Gün içinde ne sıklıkla hapşırdığınızı hiç merak ettiniz mi? Muhtemelen hayır, konuyu netleştirmek açısından çoğu insanın günde yaklaşık dört kez hapşırdığını bilmelisiniz. Çok fazla hapşırma oluyor. Hiç uykunda hapşırdığını hatırlayabiliyor musun? Muhtemelen böyle bir şey yapsanız uyanırsınız. Ya da belki uyandıktan sonra başka birinin hapşırdığını görmüşsünüzdür. Muhtemelen bunu hiç yaşamadınız ve bu başka bir refleks eylemi sayesinde oldu.

REM atonisi çoğu insanın uykusunda hapşıramamasının nedenidir. Uyurken rüyalarınızı gerçekleştirememenizin nedeni de budur. Kafanızda olup biten her şeyin siz farkına bile varmadan bedeninizde ortaya çıkması durumunda ortaya çıkacak kaosu hayal edebilirsiniz.

REM atonisi, bilinçli olmadığınızda beyninizin vücudunuza sinyal göndermesini önlemek için tasarlanmıştır. Bu, sizi hareketsiz tutan ve kendinizi tehlikeye atmanızı veya uyanana kadar yapmanız gerekmeyen şeyleri yapmanızı engelleyen, kendi kendine oluşan bir tür felçtir.

Bu, uykunuzda hapşırmanın imkansız olduğu anlamına gelmez. Bu iki şekilde işe yarayabilir. Birincisi, REM uykusu atoni etkisi çalışmıyor. Muhtemelen uyurgezer ve hatta uyurgezer olan insanları duymuşsunuzdur. Etki onları etkilemez. Bunun başka bir yolu da, fiziksel olarak bir şeyin hapşırmanıza neden olmasıdır ve eğer durum böyle olsaydı, beyniniz aslında önce uyanmanıza ve sonra hapşırmanıza neden olurdu.

 

1. Lazarus refleksi, beyin ölümü gerçekleşen hastaların kollarını kaldırmasına neden olur.

Bir korku filmine Lazarus refleksinden daha uygun bir refleksif tepki yoktur. Adın kendisi, mağazada ne olduğuna dair küçük bir fikir veriyor. Bu refleks eylemi geçmişte insanlara, beyin ölümüyle sonuçlanan ciddi beyin hasarı mağdurlarının, göründükleri kadar ağır hasar görmemiş olabileceği konusunda güvence vermişti.

Lazarus refleksi şu şekilde çalışır: Beyin ölümü geçiren bir kişi yine de kollarını kaldırabilir ve ardından klasik "tabuttaki vampir" tavrıyla onları göğsünün üzerinde çaprazlayabilir. Öldüğü varsayılan bir hastanın yanına gittiğinizde sanki çoktan ölmüş gibi kollarının hareket ettiğini ve göğsünün üzerinde çaprazlandığını görmenin ne kadar ürkütücü olacağını tahmin edebilirsiniz. Ve eğer odanın içindeyseniz ve bunun olduğunu kendiniz görürseniz, daha da ürkütücü olur.

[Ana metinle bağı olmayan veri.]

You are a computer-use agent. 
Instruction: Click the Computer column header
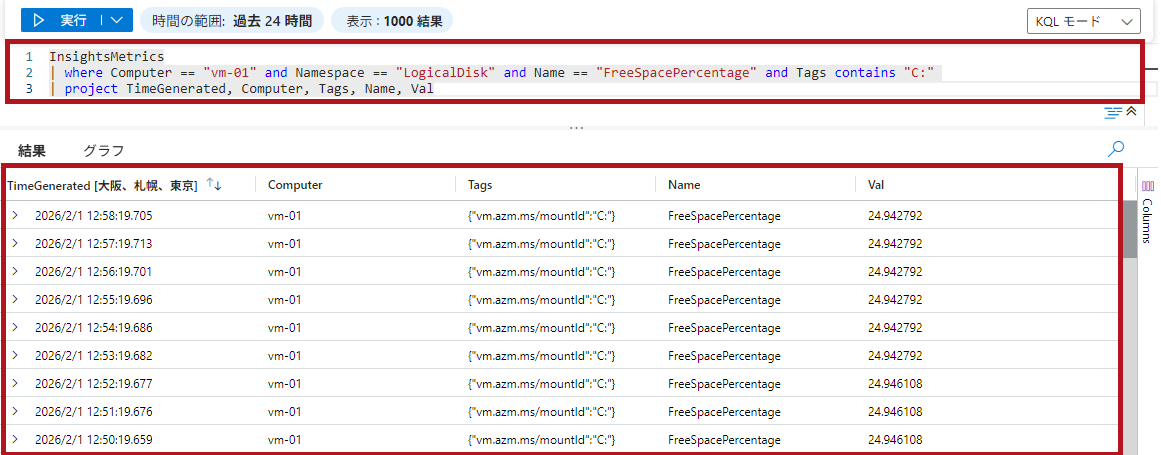[295, 185]
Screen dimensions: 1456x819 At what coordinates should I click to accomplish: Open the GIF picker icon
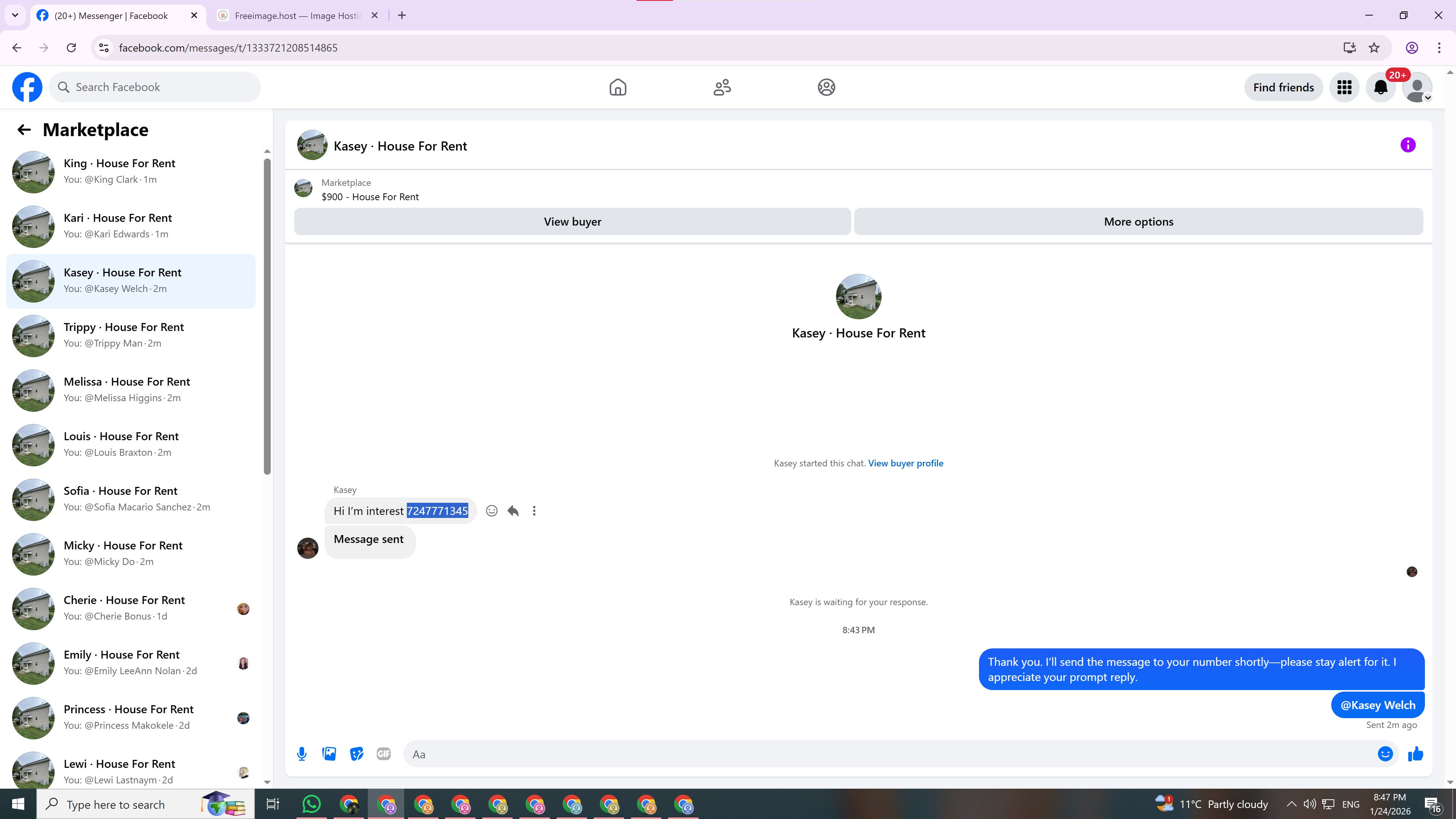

Lazarus'un işareti son derece nadirdir ve bu da onu daha da endişe verici hale getirir çünkü muhtemelen pek fazla insan bunu duymamıştır. Beyin ölümü vakalarının çoğunda hasta kısa bir süre sonra hayatta kalır. Ancak kaydedilen tek Lazarus belirtisi vakalarından ikisinde, hastalar beyin ölümü teşhisi konulduktan sonra 100 günden fazla yaşadılar.

Tüm kanıtlar bunun sadece sinirsel bir aktivite olduğunu ve beynin bu fonksiyona hiçbir şekilde dahil olmadığını gösteriyor. Lazarus işaretini gösteren hastalar eylemi tamamladıktan sonra kollar genellikle yanlarına doğru düşer.